--- Input ---

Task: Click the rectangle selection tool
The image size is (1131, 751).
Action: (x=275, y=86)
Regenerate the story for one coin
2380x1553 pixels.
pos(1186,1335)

---

Convert the lines above into a numbered list, leaving out any blank lines.

**Correct output:**
1. Task: Click the rectangle selection tool
2. The image size is (1131, 751).
3. Action: (x=275, y=86)
4. Regenerate the story for one coin
5. 2380x1553 pixels.
6. pos(1186,1335)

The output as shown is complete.